### Problem to solve
From the data below, repeat exactly the lines from the line with "Various Artists - NOW" to the line with "CD Besprechungen (252, 2345)", both included.

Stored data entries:

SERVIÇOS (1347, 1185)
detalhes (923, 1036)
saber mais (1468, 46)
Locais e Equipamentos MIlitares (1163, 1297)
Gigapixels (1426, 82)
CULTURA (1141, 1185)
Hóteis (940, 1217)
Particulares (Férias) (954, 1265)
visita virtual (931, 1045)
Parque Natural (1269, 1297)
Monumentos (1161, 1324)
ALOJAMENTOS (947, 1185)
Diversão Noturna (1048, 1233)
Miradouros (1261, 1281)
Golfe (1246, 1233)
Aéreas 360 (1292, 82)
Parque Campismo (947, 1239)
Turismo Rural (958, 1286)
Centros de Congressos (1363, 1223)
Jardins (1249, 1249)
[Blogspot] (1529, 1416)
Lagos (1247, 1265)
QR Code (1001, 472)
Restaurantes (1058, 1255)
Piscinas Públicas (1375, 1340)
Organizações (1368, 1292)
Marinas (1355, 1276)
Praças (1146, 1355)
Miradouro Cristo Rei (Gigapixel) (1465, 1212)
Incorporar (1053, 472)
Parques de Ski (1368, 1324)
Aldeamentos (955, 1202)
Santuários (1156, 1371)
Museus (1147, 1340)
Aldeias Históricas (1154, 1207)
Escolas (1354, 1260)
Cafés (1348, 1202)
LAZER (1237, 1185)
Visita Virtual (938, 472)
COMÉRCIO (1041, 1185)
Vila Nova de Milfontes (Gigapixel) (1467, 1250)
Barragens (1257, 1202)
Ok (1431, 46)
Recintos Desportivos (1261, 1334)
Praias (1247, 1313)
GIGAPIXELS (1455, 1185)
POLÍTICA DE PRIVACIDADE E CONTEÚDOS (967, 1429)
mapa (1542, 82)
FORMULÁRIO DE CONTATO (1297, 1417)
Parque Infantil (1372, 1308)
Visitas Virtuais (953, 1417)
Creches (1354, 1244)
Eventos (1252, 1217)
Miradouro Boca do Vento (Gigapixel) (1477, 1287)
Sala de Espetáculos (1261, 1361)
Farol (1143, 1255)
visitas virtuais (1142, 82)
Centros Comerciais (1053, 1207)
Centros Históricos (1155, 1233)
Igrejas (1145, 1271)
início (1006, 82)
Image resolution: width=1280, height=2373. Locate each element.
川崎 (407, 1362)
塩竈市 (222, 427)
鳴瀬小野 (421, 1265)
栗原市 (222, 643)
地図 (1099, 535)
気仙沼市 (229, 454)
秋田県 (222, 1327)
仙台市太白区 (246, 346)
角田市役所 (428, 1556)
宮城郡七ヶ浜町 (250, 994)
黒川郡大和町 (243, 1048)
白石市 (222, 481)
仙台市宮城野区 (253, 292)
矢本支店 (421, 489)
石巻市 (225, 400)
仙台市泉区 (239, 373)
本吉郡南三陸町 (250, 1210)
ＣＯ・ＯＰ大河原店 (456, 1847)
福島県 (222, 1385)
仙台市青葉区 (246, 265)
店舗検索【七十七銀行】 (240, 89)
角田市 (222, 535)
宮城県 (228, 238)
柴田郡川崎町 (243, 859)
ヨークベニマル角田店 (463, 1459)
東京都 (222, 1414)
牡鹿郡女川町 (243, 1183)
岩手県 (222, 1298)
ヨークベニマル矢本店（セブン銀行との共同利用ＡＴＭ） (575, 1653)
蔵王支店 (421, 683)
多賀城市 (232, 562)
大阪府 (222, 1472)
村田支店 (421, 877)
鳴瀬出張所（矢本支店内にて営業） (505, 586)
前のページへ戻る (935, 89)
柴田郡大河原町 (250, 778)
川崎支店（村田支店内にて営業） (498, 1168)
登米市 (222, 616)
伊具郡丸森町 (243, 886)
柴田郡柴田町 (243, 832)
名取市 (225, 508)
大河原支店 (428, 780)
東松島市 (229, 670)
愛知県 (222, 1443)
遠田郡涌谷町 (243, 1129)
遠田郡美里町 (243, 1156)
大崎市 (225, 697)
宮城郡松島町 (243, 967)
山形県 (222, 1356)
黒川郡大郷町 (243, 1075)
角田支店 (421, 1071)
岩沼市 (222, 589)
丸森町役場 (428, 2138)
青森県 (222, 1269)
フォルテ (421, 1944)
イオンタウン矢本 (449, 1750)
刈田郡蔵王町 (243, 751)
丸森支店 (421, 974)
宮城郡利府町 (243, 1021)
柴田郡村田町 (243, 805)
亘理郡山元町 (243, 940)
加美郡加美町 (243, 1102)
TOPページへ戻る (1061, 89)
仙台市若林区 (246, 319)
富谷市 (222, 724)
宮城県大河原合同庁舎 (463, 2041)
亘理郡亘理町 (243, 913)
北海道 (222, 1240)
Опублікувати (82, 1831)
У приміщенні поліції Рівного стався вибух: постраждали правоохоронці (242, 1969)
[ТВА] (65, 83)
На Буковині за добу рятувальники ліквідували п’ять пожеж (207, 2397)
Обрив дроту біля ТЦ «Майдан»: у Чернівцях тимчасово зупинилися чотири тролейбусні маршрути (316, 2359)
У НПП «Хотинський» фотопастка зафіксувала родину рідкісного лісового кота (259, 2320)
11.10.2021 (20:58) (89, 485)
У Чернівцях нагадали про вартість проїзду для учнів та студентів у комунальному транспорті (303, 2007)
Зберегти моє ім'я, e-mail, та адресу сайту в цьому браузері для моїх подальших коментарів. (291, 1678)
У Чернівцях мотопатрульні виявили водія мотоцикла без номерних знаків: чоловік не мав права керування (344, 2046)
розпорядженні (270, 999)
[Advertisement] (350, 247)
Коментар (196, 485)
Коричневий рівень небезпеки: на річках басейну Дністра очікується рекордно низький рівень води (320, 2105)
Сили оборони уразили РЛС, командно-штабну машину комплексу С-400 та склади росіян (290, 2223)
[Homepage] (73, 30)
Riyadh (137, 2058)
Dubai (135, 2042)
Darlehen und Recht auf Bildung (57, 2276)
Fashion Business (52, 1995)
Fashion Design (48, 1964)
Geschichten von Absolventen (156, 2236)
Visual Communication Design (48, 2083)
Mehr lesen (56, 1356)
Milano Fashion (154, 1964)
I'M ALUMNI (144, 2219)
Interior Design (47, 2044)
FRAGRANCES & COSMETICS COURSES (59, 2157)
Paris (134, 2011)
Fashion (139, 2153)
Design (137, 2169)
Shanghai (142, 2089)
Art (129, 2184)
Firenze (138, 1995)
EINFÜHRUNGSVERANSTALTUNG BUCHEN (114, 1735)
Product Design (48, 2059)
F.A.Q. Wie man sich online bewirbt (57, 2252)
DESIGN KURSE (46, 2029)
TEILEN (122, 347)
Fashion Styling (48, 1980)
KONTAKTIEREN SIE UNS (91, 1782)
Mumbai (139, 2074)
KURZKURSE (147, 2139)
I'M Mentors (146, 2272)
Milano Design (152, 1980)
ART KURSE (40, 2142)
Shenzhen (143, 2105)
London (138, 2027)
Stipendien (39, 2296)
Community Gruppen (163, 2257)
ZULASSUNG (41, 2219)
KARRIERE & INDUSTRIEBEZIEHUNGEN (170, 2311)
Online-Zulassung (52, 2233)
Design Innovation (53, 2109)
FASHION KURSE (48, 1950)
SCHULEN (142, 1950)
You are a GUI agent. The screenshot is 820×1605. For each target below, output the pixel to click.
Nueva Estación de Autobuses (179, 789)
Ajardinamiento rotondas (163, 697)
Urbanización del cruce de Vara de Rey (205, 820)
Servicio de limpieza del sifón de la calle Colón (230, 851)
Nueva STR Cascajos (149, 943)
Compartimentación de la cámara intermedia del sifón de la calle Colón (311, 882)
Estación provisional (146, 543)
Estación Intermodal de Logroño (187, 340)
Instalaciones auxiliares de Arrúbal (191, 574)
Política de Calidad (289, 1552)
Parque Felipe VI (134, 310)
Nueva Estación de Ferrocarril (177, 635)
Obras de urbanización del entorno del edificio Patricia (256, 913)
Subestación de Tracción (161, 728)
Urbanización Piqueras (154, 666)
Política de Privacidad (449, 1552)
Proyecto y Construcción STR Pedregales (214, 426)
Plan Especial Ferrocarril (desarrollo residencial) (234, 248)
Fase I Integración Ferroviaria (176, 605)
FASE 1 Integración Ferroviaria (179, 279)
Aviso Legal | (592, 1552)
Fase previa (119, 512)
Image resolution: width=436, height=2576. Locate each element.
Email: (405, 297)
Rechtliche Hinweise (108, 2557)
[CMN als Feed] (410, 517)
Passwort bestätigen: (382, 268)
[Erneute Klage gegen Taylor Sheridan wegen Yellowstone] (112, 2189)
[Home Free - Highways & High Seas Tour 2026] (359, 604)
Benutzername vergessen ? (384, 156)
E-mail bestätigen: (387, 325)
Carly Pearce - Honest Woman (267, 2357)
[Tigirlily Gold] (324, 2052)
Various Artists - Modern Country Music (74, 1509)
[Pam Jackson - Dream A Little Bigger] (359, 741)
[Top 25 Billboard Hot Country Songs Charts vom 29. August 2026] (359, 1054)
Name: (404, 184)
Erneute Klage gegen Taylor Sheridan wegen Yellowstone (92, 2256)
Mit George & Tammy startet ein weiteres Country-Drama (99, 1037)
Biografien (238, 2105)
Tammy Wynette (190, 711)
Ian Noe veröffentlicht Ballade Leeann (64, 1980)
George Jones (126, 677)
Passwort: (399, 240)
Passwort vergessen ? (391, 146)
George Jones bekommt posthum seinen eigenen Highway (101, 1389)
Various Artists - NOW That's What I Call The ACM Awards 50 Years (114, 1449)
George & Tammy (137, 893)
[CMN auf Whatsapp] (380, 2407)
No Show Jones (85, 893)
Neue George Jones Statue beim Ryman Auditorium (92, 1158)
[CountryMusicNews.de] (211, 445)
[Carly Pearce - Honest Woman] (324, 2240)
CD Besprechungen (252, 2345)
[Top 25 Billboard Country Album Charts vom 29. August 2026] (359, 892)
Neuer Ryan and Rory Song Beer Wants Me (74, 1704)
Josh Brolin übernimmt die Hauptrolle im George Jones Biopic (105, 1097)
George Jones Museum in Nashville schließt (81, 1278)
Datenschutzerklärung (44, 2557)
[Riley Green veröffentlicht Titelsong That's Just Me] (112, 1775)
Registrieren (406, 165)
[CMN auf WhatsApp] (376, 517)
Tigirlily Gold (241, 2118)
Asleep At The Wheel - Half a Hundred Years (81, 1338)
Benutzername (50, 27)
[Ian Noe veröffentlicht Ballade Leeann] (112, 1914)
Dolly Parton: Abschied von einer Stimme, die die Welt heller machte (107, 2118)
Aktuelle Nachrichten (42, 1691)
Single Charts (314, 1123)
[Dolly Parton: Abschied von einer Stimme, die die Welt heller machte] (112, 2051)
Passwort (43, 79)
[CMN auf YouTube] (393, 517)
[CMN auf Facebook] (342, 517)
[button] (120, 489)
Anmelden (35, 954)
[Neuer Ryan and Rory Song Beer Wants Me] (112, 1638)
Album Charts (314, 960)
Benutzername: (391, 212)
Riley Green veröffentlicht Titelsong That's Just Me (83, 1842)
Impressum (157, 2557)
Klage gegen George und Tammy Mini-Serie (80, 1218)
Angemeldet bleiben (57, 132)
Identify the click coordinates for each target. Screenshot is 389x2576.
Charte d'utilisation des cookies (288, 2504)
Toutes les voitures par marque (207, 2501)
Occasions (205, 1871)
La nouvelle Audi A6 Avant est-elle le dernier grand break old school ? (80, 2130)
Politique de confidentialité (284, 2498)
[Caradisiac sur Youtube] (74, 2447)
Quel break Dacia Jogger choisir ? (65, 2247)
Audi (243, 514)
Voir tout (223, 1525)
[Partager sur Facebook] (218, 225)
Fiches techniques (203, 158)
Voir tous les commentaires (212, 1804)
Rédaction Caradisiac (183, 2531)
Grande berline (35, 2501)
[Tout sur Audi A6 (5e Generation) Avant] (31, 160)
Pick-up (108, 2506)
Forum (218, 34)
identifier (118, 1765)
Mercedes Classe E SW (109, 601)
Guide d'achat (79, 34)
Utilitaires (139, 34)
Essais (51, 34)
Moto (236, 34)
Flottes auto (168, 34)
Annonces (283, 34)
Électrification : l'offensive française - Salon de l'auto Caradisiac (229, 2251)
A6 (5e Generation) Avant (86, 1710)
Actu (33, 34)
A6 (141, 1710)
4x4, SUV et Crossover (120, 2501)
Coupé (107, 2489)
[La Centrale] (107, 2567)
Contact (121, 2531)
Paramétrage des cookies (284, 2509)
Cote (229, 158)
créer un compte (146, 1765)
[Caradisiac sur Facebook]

### Written reply
Various Artists - NOW That's What I Call The ACM Awards 50 Years (114, 1449)
George & Tammy (137, 893)
[CMN auf Whatsapp] (380, 2407)
No Show Jones (85, 893)
Neue George Jones Statue beim Ryman Auditorium (92, 1158)
[CountryMusicNews.de] (211, 445)
[Carly Pearce - Honest Woman] (324, 2240)
CD Besprechungen (252, 2345)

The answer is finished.